NovaIscB: Rational Engineering Yields Compact Gene Therapy Tool
In a groundbreaking advancement, scientists at MIT’s McGovern Institute for Brain Research and the Broad Institute have engineered a compact RNA-guided enzyme, NovaIscB, offering a promising new tool for gene therapy. This rationally designed protein efficiently edits human DNA with precision and programmability.
NovaIscB, derived from bacterial DNA cutters, belongs to the IscB protein family, discovered in 2021. These IscBs are evolutionary ancestors to Cas9, the foundation of CRISPR systems. Like Cas9, NovaIscB cuts DNA at RNA-specified sites, allowing researchers to target specific sequences by reprogramming the guide RNA.
The team, led by Feng Zhang, the James and Patricia Poitras Professor of Neuroscience at MIT, focused on IscBs due to their smaller size—one-third that of Cas9. This compactness simplifies delivery to cells, making NovaIscB an attractive candidate for gene therapies.
Initially, bacterial IscBs lacked the efficiency for therapeutic use. Researchers modified an IscB to enhance its activity within human cells without disrupting the rest of the genome.
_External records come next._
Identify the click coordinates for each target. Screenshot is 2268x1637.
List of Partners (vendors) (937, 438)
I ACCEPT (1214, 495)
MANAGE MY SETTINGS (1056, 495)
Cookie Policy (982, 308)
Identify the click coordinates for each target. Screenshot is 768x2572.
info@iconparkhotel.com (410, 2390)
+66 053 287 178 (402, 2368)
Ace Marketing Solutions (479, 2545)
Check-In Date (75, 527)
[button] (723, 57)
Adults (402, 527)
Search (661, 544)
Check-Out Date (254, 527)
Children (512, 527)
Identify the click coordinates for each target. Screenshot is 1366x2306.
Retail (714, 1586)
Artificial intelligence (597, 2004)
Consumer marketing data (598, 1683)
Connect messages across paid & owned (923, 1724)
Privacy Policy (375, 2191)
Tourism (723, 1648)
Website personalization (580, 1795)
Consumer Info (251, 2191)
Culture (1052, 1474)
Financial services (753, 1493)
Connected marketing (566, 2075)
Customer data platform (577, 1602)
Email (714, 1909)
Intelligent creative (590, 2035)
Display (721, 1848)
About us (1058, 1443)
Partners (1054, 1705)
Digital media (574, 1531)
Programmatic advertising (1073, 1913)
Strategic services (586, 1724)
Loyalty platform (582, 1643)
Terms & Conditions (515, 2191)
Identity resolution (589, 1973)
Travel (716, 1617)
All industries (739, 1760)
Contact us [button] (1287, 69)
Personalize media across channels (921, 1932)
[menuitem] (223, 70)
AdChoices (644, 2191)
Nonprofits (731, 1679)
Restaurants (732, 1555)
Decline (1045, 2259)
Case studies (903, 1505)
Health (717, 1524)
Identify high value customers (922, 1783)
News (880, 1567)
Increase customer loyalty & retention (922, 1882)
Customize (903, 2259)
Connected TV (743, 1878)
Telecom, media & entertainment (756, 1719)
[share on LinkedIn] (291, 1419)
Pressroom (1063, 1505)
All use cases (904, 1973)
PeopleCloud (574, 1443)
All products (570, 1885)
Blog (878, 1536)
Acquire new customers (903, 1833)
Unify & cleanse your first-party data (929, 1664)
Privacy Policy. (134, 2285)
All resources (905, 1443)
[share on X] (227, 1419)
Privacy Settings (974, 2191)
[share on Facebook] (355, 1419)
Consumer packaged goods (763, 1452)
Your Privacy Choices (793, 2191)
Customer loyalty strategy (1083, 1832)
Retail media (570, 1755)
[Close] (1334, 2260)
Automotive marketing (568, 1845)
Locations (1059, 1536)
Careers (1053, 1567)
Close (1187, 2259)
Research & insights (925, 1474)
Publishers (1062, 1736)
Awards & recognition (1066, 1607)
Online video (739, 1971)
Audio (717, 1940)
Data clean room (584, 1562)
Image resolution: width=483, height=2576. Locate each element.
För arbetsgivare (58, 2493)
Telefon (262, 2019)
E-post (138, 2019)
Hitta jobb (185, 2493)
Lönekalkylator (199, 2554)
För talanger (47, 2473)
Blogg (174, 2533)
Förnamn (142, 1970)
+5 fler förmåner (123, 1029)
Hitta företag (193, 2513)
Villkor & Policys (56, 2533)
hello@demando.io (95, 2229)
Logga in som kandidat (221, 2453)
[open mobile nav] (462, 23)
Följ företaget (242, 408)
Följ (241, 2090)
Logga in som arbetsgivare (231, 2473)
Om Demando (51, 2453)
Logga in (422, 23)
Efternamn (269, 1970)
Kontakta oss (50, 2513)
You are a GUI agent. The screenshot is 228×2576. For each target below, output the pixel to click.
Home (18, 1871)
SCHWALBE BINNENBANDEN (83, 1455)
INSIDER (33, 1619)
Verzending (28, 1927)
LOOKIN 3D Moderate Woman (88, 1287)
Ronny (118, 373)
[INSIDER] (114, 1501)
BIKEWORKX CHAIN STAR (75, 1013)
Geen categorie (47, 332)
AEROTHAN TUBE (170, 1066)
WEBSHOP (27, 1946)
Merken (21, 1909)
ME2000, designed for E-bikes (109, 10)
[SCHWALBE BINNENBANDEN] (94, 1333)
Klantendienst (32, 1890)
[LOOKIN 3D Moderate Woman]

Soumya Kannan and Shiyou Zhu screened nearly 400 IscB enzymes, identifying ten capable of editing DNA in human cells.
The key challenge was increasing enzyme activity without compromising specificity. Zhu highlighted that bacterial IscBs use shorter RNA guides, making it harder to restrict activity to specific genome parts. The team engineered IscB to accommodate longer guides, reducing off-target effects.
Han Altae-Tran’s insights into bacterial IscB diversity aided the optimization process. Researchers noted a segment called REC in IscBs effective in human cells, which was absent in others. They hypothesized REC’s importance in interacting with human cell DNA. Structural modeling suggested REC expansion could enable IscBs to recognize longer RNA guides.
The team experimented with REC domain swaps from different IscBs and Cas9s, evaluating the impact on protein function. Guided by understanding of IscB and Cas9 interactions with DNA and RNA guides, they optimized both efficiency and specificity.
The resulting protein, NovaIscB, exhibits over 100 times more activity in human cells than the original IscB, with demonstrated target specificity. Kannan and Zhu screened hundreds of IscBs before achieving NovaIscB, strategically modifying the original protein. They used AlphaFold2, an AI tool, to predict how each alteration would affect the protein’s structure, accelerating the identification process.
NovaIscB serves as a versatile scaffold for genome editing tools. Researchers used it to replace specific DNA letters and alter targeted gene activity. Its compact size allows easy packaging inside a single adeno-associated virus (AAV), a common gene therapy delivery vector.
To demonstrate therapeutic potential, Zhang’s team created OMEGAoff, a NovaIscB-based tool that adds chemical markers to DNA to reduce specific gene activity. They programmed OMEGAoff to repress a cholesterol regulation gene and delivered the system to mice livers via AAV, resulting in lasting cholesterol level reductions.
The team anticipates NovaIscB’s broad applicability for targeting most human genes and encourages other labs to explore the technology. They also advocate for their evolution-guided approach to rational protein engineering. Zhu emphasized the importance of learning from nature’s diversity to enhance engineered systems.